I am currently employed with MUFG (the largest bank you've never heard of!) as a Managing Director and the Head of Solutions Enablement for Transaction Banking business across the Americas, where we are currently in our 4th consecutive year of growing twice as fast as our industry peers. In my professional roles, I have regularly been in positions where I identify and analyze opportunities, and then lead change efforts through to implementation. I have managed teams large and small, but often work in an influence model at the most senior levels of an organization, where persuasion and softer skills become increasingly important factors in leading successful change efforts.
What would you like to contribute as a NorCal board member?
I'm currently interested in identifying a non-profit outlet where I can be engaged more with the Bay Area community, and the NorCal Hunter Jumper Association could not be more well-suited to my interests and skills.

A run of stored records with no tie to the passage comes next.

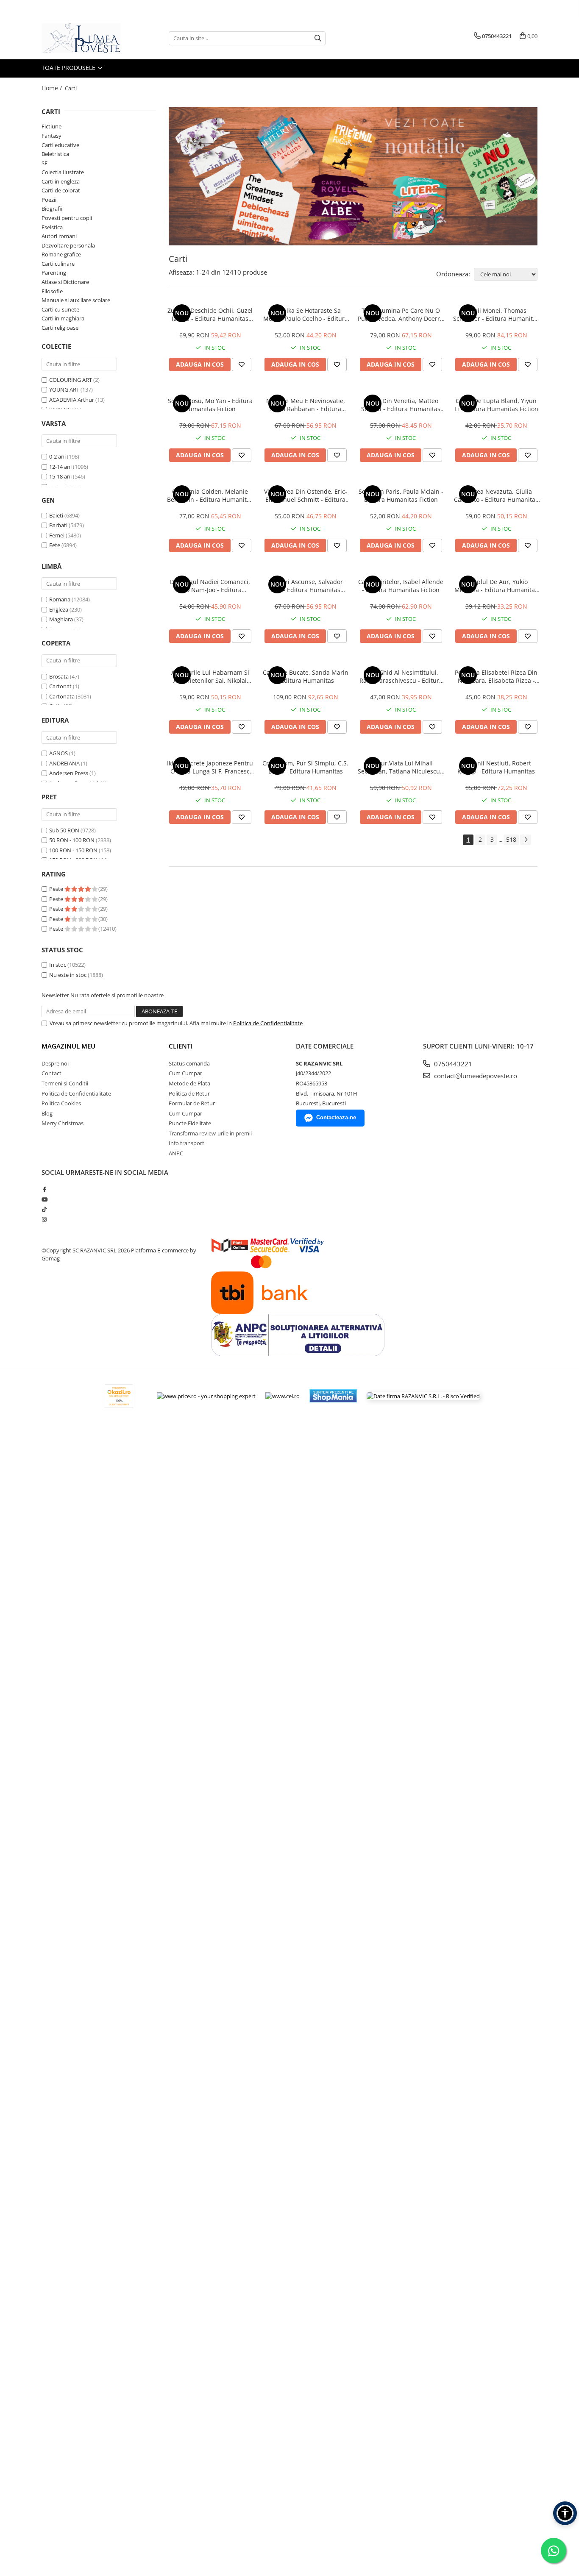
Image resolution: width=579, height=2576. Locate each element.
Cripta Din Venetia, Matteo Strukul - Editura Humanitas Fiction (400, 405)
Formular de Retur (192, 1103)
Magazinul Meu (68, 1046)
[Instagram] (44, 1219)
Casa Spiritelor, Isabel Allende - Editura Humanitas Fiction (400, 586)
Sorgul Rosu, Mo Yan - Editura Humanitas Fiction (210, 405)
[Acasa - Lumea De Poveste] (84, 38)
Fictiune (51, 126)
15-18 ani (60, 476)
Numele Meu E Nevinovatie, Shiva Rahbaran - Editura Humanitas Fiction (305, 405)
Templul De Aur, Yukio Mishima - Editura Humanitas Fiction (496, 586)
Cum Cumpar (185, 1073)
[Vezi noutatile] (353, 176)
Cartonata (62, 696)
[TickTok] (44, 1209)
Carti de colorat (61, 190)
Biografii (52, 208)
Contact (51, 1073)
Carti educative (60, 145)
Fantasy (51, 135)
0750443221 (452, 1064)
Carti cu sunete (60, 309)
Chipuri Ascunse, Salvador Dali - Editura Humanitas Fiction (305, 586)
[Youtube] (44, 1199)
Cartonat (60, 686)
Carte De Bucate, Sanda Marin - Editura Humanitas (305, 676)
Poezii (49, 199)
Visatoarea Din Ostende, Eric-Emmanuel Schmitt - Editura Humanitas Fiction (305, 495)
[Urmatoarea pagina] (525, 840)
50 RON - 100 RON (72, 840)
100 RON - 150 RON (73, 850)
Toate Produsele (69, 68)
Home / (53, 88)
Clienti (180, 1046)
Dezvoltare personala (68, 245)
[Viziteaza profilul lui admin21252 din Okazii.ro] (119, 1396)
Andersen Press (68, 773)
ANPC (176, 1153)
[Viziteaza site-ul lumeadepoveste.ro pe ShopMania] (333, 1395)
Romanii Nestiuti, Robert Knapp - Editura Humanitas (496, 767)
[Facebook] (44, 1189)
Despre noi (55, 1063)
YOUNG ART (64, 389)
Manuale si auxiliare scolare (76, 300)
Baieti (56, 515)
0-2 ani (57, 456)
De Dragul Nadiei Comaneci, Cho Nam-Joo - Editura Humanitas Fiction (210, 586)
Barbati (58, 525)
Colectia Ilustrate (63, 172)
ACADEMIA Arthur (71, 399)
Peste (56, 889)
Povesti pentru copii (67, 218)
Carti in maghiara (63, 318)
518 (511, 839)
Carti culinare (58, 263)
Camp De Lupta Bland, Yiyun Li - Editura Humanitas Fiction (496, 405)
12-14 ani (60, 466)
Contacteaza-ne (336, 1117)
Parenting (54, 272)
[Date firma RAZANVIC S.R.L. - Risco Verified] (423, 1396)
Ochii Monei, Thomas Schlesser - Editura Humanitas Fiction (496, 314)
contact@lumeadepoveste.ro (474, 1075)
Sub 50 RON (64, 830)
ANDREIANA (64, 763)
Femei (56, 535)
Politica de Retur (189, 1093)
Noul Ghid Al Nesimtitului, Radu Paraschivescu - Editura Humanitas (401, 676)
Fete (54, 545)
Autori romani (59, 236)
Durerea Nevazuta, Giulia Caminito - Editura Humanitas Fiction (496, 495)
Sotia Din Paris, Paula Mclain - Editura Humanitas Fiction (401, 495)
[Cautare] (318, 38)
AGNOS (58, 753)
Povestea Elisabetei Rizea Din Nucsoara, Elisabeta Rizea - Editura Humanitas (496, 676)
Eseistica (52, 227)
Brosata (59, 676)
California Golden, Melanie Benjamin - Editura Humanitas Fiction (210, 495)
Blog (47, 1113)
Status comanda (189, 1063)
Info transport (186, 1143)
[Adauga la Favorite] (241, 364)
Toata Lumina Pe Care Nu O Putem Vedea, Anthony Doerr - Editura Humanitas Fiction (401, 314)
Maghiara (61, 619)
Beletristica (55, 154)
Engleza (58, 609)
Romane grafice (61, 254)
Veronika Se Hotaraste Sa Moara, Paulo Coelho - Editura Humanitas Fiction (305, 314)
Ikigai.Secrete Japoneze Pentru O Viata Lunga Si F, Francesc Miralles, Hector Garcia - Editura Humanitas (210, 767)
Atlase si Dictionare (65, 282)
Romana (59, 599)
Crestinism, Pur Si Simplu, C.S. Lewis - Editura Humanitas (305, 767)
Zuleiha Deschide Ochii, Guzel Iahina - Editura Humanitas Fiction (210, 314)
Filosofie (52, 291)
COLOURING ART (70, 380)
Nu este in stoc (67, 975)
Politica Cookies (61, 1103)
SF (44, 163)
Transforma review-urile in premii (210, 1133)
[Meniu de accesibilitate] (565, 2513)
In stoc (57, 964)
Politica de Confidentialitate (268, 1023)
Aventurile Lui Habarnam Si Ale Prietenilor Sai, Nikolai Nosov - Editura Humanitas (210, 676)
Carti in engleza (61, 181)
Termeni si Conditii (65, 1083)
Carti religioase (60, 327)
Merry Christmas (63, 1123)
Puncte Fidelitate (190, 1123)
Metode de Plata (189, 1083)
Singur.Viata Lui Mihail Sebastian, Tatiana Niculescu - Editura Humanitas (401, 767)
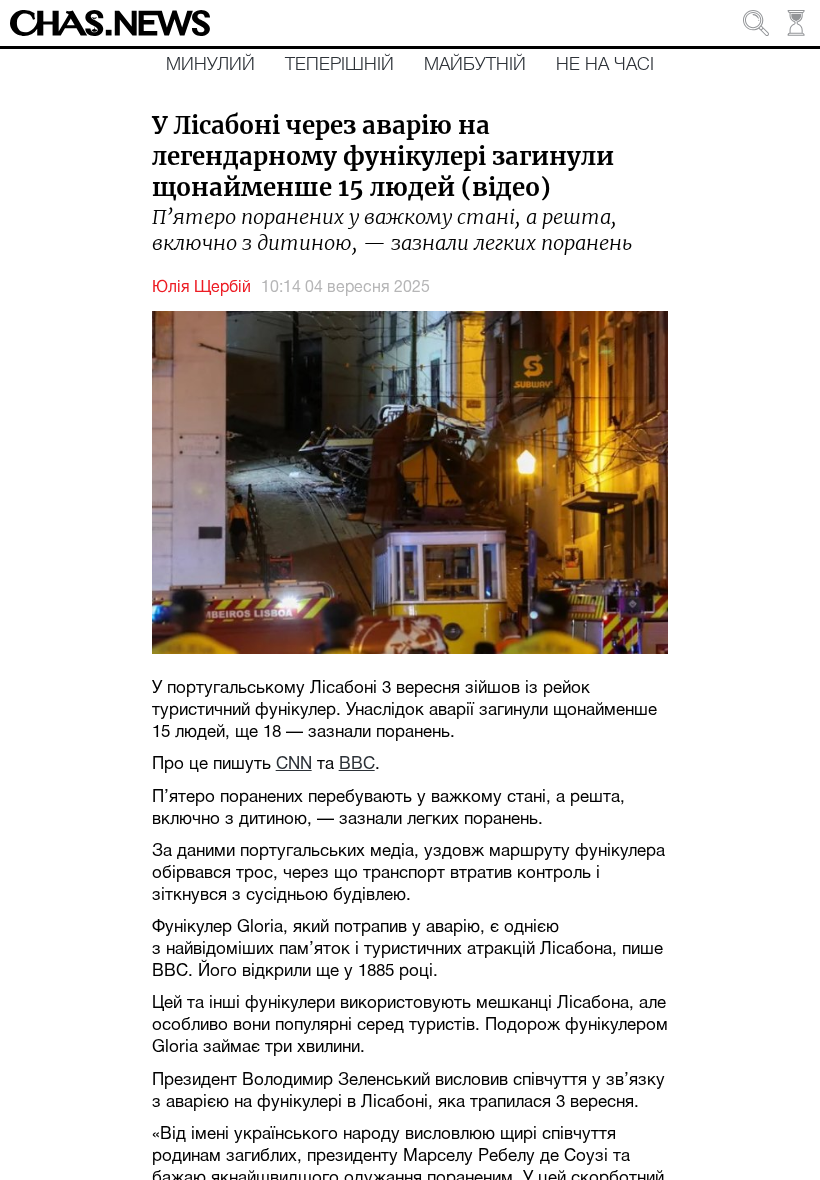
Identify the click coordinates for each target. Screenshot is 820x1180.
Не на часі (605, 65)
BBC (357, 764)
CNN (294, 764)
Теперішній (339, 65)
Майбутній (475, 65)
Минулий (210, 65)
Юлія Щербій (201, 288)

As a new member of the Board, I would be open to working on any committee(s) that most need assistance, but I think that I could be particularly useful in the following capacities:
1) Identifying ways to create/build a charitable arm/Foundation that would enable the organization to open up access to the sport for worthy individuals and/or to deal with devastating crises like this past year's wildlfires. The response of the horse community throughout Northern California this year was incredibly encouraging, but it lacked the kind of infrastructure, process, and planning that this organization could provide for the future, and the time is now for us to prepare for the future.

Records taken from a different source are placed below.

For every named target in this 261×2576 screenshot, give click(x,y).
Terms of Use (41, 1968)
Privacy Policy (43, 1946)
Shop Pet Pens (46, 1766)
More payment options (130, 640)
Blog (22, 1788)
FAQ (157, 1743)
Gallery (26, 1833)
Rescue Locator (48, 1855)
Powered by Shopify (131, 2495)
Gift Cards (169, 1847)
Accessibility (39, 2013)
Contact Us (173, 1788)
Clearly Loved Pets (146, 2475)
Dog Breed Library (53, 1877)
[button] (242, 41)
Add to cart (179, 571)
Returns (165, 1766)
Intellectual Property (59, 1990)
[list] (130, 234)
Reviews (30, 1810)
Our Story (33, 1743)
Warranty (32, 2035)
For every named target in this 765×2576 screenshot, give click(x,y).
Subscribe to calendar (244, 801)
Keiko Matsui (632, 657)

2) A re-writing of the organization's Rules and By-Laws, to clean up various inconsistencies that have accumulated over the years, and add transparency and clarity for the membership.
3) Leading a review of NorCal's Year End Award point policies, and some of the various unintended consequences that exist therein. As the analytical father of a child who shows often and regularly competes for Year End recognitions, there are a number of well-intentioned scoring policies that NorCal uses which vary from the USEF and PCHA in ways that have the potential for creating unusual results.
4) Participating as an objective thought-leader (and as a voice for exhibitors when appropriate), in looking for solutions to the conflicts that arose this year over the future of NorCal Finals and where they will be hosted. It would be difficult to overstate the impact of the discord that arose out of this year's bidding process, and exploring methods to reach an amicable accord are surely at the top of everyone's agenda. As a more neutral party, without financial interest in the industry, and with training that is suited to this task, I believe I could be a helpful arbiter in the dialogue and evaluating whether an amicable solution can be reached.
How do you think NorCal can best fulfill the needs of its membership?
This sport is undeniably expensive, but we also live in an area that is blessed to have people who can afford to do this sport at every conceivable level...and when exhibitors are happy and getting value, they open their wallets and train/show...and that is ultimately the source of income for every hunter-jumper horse professional in the region. Sadly, however, that voice of the exhibitor is not one that is easy to "get into the room"...sometimes because the community is still "small" and exhibitors fear reprisal...sometimes because industry professionals always naturally tend to congregate in the leadership of their organizing bodies, and tend to become insular when thinking about how best to grow...but getting that voice of the exhibitor back into the dialogue is precisely what will not only keep the current membership coming back for more, but also the thing that will help that membership to grow!